El 4 de octubre de 1920 se constituyó en Glasgow, una obra de la Iglesia Católica dirigida a servir a los trabajadores de los puertos marítimos o los que se hallan a bordo de las embarcaciones, así como a sus familias: el apostolado del mar.
Anteriormente, la Sociedad de San Vicente de Paúl había abierto diversos centros para la asistencia de marineros católicos en distintos puertos de Europa, América y Oceanía, y el obispo italiano Giovanni Battista Scalabrini había confiado a algunos sacerdotes la misión de acompañar a los emigrantes que se dirigían en barco a América y destinado a otros, como capellanes, a los puertos de Génova y Nueva York.
En Londres, a su vez, fue creado un comité, dentro de la sociedad católica de la verdad (Catholic Truth Society), que debía proveer de libros formativos a los tripulantes de los barcos de la marina real, mercante, pesquera y hospitalaria, mientras que, en Francia, los Agustinos de la Asunción fundaron la Societé des Oeuvres del Mer.
Fue, sin embargo, un jesuita, John Gretton, quien, en 1895, abrió una sección del apostolado de la oración dedicada al apostolado del mar, y otro jesuita, Joseph Eggers, quién inauguró, en 1899, un centro del apostolado del mar en el puerto de Clydeside, que se mantuvo sumamente activo hasta 1907.
Años después, el 4 de octubre de 1920, un grupo de personas reunidas en Glasgow reactivaron aquella obra del apostolado del mar y le asignaron, además de la de orar, las funciones de asistencia social y de formación espiritual y moral, confiriéndose la fisonomía que actualmente conocemos.
En esa misma ciudad de Escocia tendrá lugar, desde el 29 de septiembre hasta el 4 de octubre de 2020, el congreso internacional con el que serán clausurados los actos que, a partir de la semana que viene, se celebrarán en todo el mundo. Téngase en cuenta que el Apostolado del mar se halla presente en 261 puertos de 55 países y cuenta con más de 200 capellanes y centenares de voluntarios al servicio de los navegantes y de sus familias.
Ángel Cuartas Cristóbal, seminarista mártir, beatificado el pasado mes de marzo en la Catedral de Oviedo junto con otros compañeros igualmente mártires, pertenecía a una de esas familias que viven en el mar y de la mar. Era de Lastres. Su hermana Elvira contaba que lo llevaba de noche con ella, cuando llegaban las barcas, para que la ayudase en el proceso de tratamiento del pescado, al que se dedicaba una empresa radicada en Lastres, antes de introducirlo en las latas de conserva.
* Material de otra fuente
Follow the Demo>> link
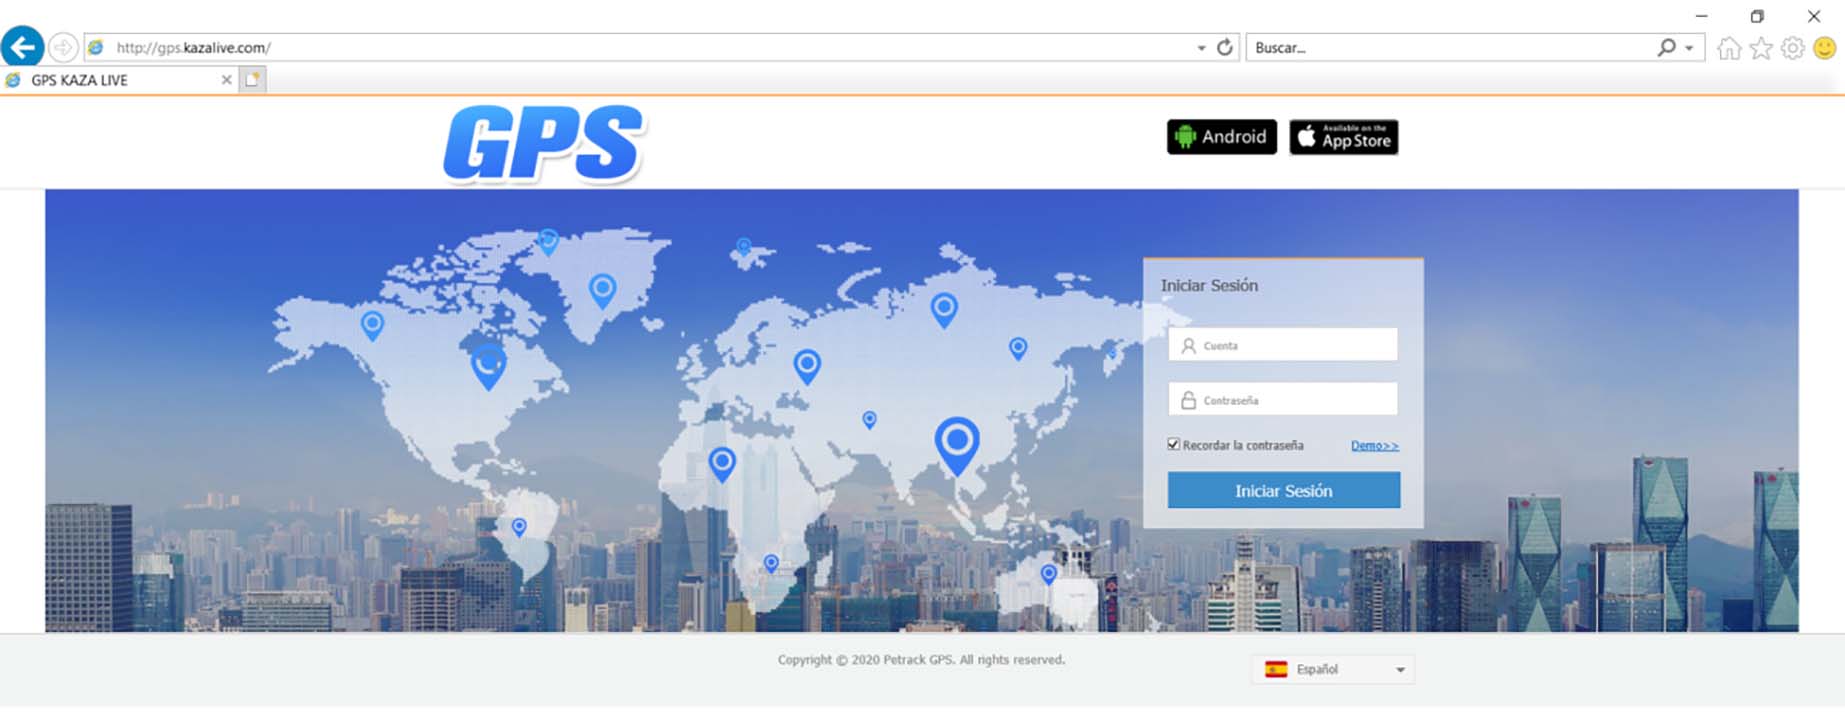Viewport: 1845px width, 720px height. 1374,446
Eran humildes y necesitaban el dinero. Todos tenían que arrimar el hombro para poder sobrevivir. Él, con tan sólo 11 o 12 años, también, y cuando volvía desde el seminario de Valdediós a Lastres, para pasar las vacaciones en casa, iba a la mar con su padre. ''Era un miedoso, porque nada más que había un poco de viento se agarraba se agarraba al banco donde iba sentado'', declaró su hermana en el proceso de beatificación. El adolescente Ángel sabía bien cuáles eran los riesgos que corrían los pescadores cuando salían a faenar a la mar.
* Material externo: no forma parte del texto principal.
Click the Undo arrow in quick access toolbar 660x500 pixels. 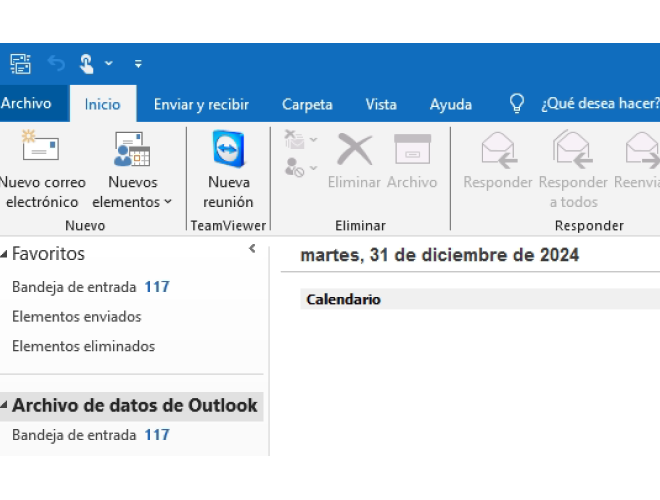pos(56,64)
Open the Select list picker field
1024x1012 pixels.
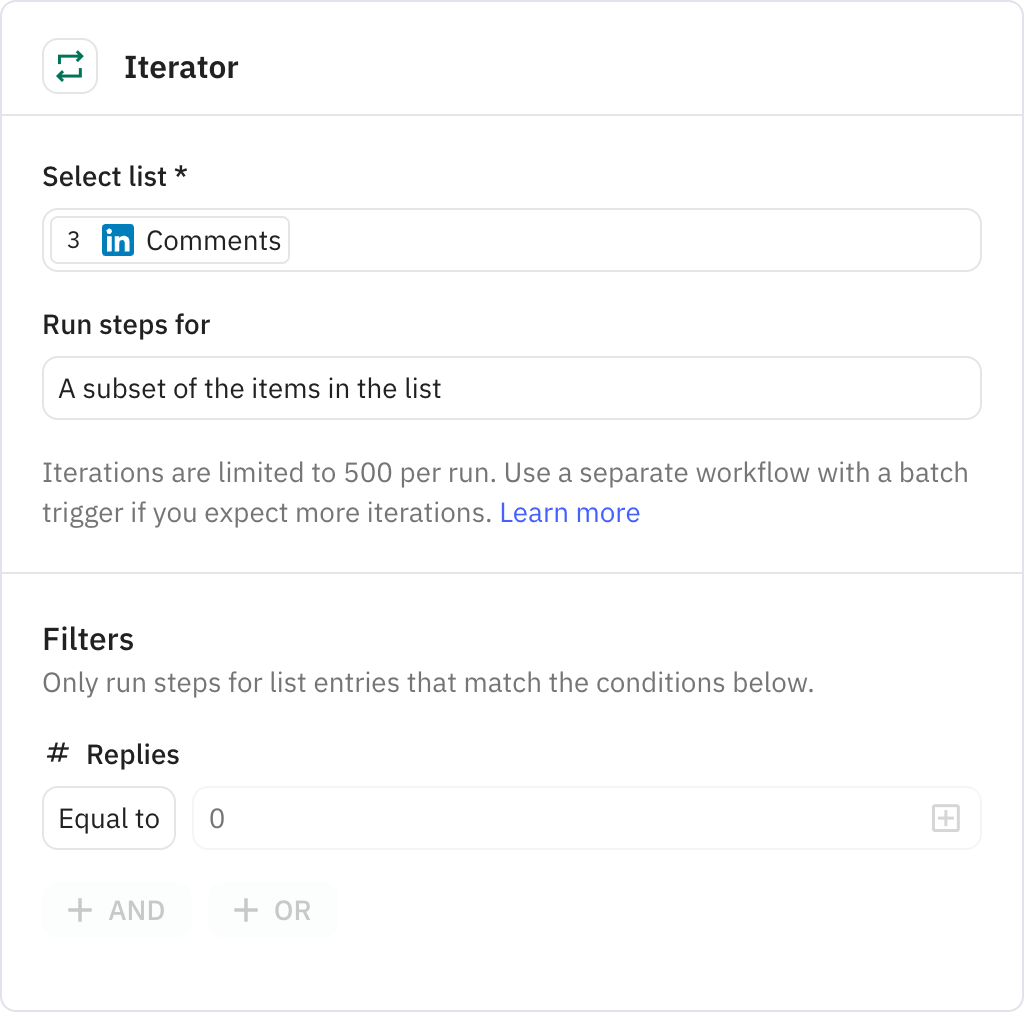coord(512,240)
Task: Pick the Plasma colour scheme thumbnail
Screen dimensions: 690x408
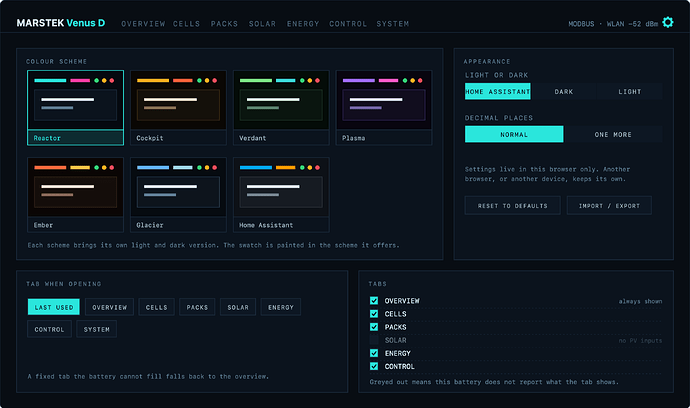Action: tap(384, 107)
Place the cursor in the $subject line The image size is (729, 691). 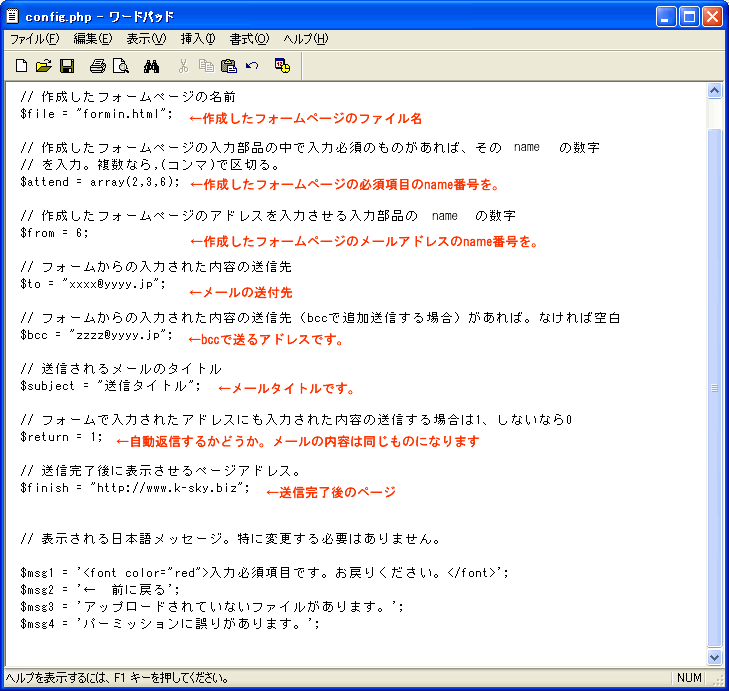[110, 386]
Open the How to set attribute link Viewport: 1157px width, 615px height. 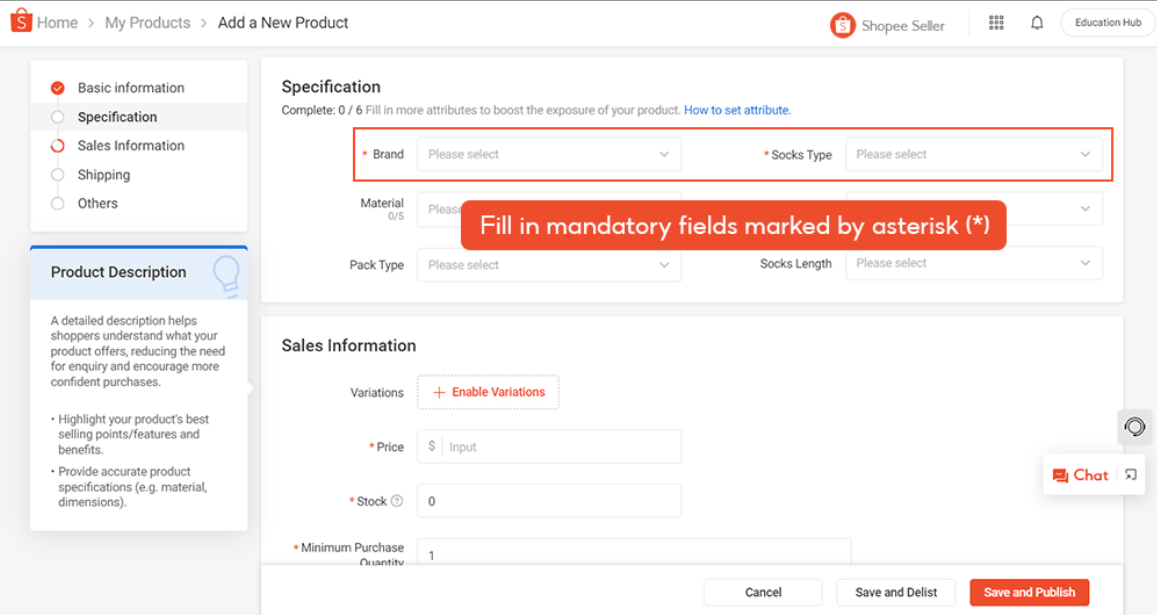(737, 110)
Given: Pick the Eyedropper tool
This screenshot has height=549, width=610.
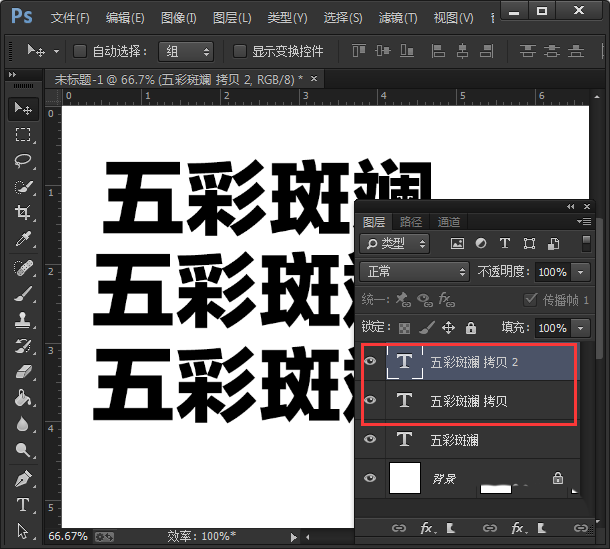Looking at the screenshot, I should (x=23, y=239).
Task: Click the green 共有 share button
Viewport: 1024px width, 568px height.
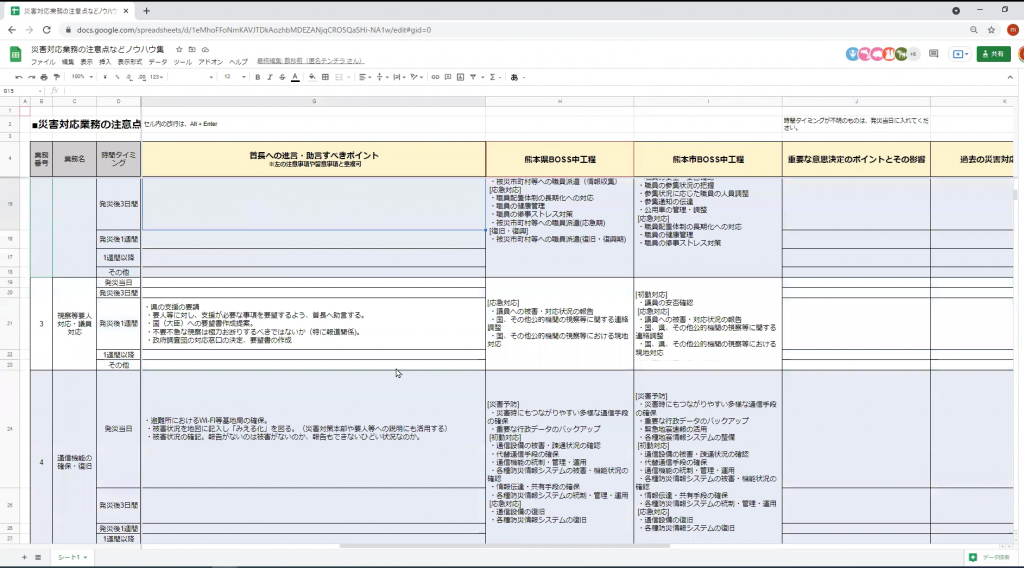Action: click(x=993, y=54)
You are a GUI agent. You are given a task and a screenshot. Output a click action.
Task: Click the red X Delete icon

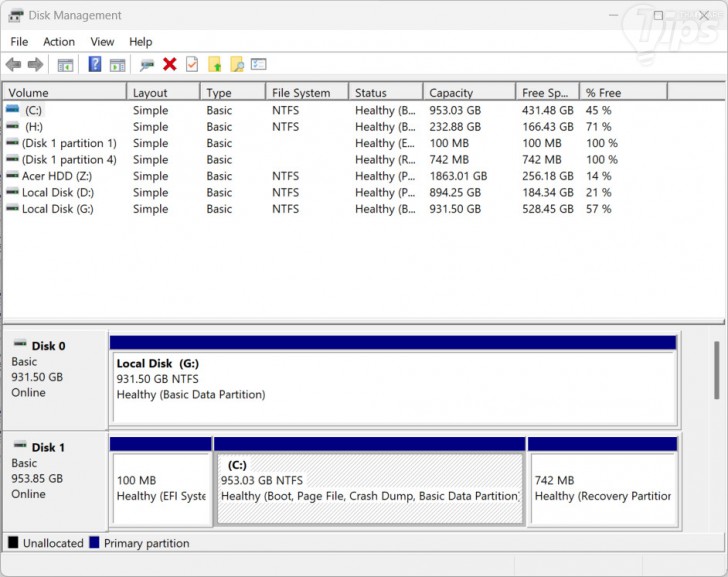(170, 65)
Y es que la vida de los navegantes puede parecer atractiva, porque se viaja y se conocen lugares nuevos, pero la realidad es que, en alta mar, pasan temporadas increíblemente largas lejos de sus familias, sin salir del barco; tienen dificultades para la comunicación a causa de la variedad de nacionalidades y culturas a bordo, surcan aguas controladas por piratas y padecen injusticias infligidas por empresarios o por la aplicación de leyes supranacionales claramente perjudiciales para sus intereses.
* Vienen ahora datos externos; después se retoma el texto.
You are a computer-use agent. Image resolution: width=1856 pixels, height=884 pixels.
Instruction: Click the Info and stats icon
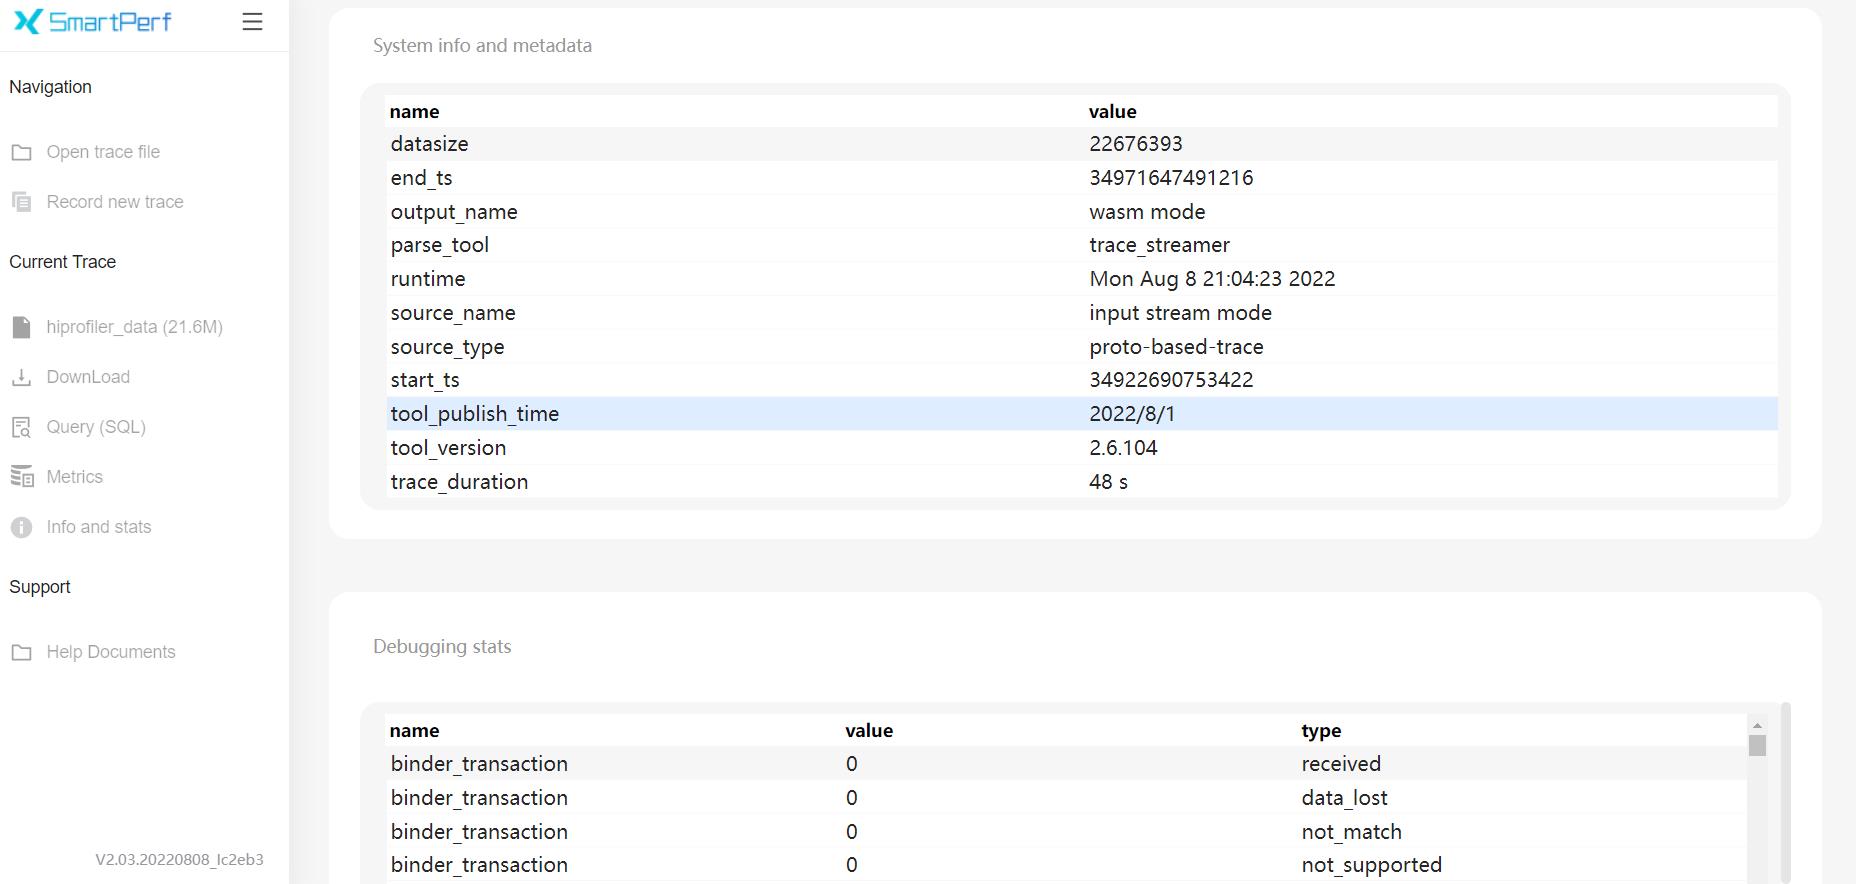click(21, 527)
Es, en fin, una brega dura, y en ocasiones fatal, en la que nunca faltan, sin embargo, la presencia, el aliento y el amparo de ese Santo Cristo que sabe de zarandeos provocados por una galerna y cuya imagen han portado las olas hasta el rebalaje de la playa. Y ya en su ermita, desde el lugar en el que escucha las súplicas de quienes acuden a él, desesperanzados de recibir cualquier otra suerte de socorro que no sea el suyo, es Santo Cristo, con amorosa providencia, conforta y auxilia, sabedor de todas sus cuitas, a las gentes del mar.